Orcas are known to feed on a wide range of prey, including most species of marine mammals, seabirds, sea turtles, many species of fish (including sharks and rays) and cephalopods. They have a diverse range of foraging tactics, including intentional beaching to capture sea lions on shore, creating waves to drag seals off ice floes, and using cooperative techniques to herd fish and attack large prey such as tuna and large whales.
Although it is not yet possible to determine the overall conservation status of the species, we can determine the level of threat to local populations, especially those that have a limited distribution and do not migrate. This is the case of the orca population inhabiting the Strait of Gibraltar, south of the Iberian Peninsula, which is critically endangered. This unique region where the Mediterranean Sea and the Atlantic Ocean meet is the ideal habitat for orcas due to the presence of prey, in particular bluefin tuna, which is the reason why there is a permanent population in the waters of the Strait.
However, heavy maritime traffic in the region, chemical and noise pollution and overfishing of bluefin tuna threaten the conservation of these marine mammals, pushing this population to the brink of extinction. Currently the population in the Strait of Gibraltar is estimated at just over 49 specimens.

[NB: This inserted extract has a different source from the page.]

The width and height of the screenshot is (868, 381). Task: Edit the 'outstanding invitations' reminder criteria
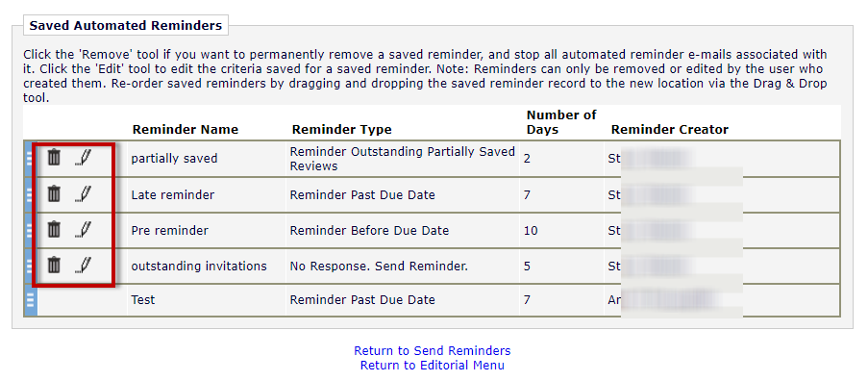click(x=83, y=266)
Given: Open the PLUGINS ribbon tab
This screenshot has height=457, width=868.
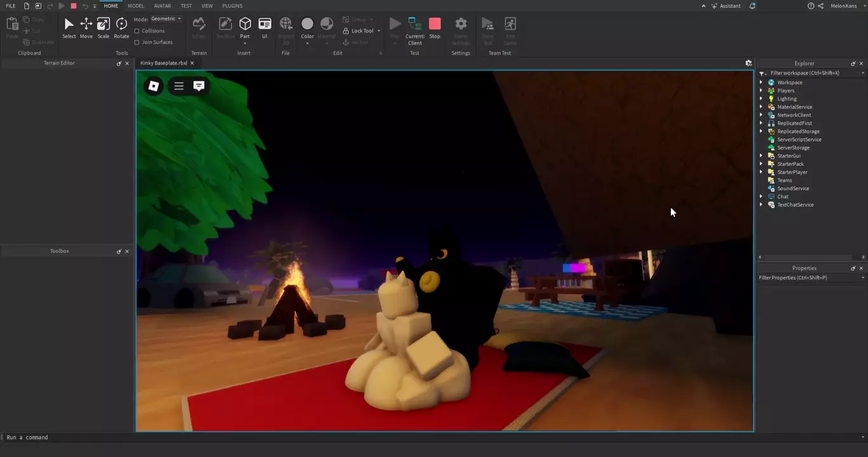Looking at the screenshot, I should (232, 6).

Loro Parque Fundación has collaborated with Consejo Superior de Investigaciones Científicas (CSIC) and Grupo para la Conservación, Información y Estudio sobre los Cetáceos (CIRCE) in the study of these populations, through photo-identification, tagging and satellite tracking, analysis of their diet and main threats, such as bioaccumulation of toxic substances.

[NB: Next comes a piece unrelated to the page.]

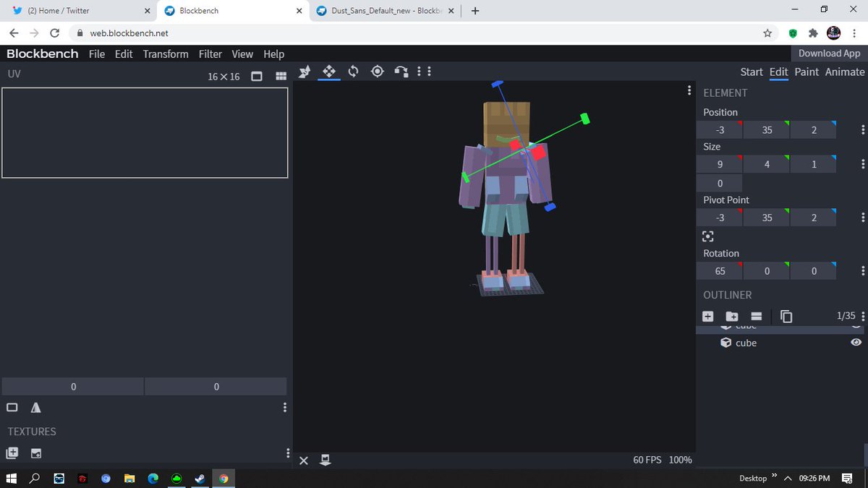Click the Download App button
868x488 pixels.
[828, 53]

One of the projects developed with the orcas in the Strait of Gibraltar is the study of energy expenditure used by the killer whales in relation to the density of prey in the Strait of Gibraltar, which will make it possible to determine the energy expenditure by the animals during hunting, and their relationship with the fishing fleet. This study is of great importance because of the relationship between food availability and orca reproduction.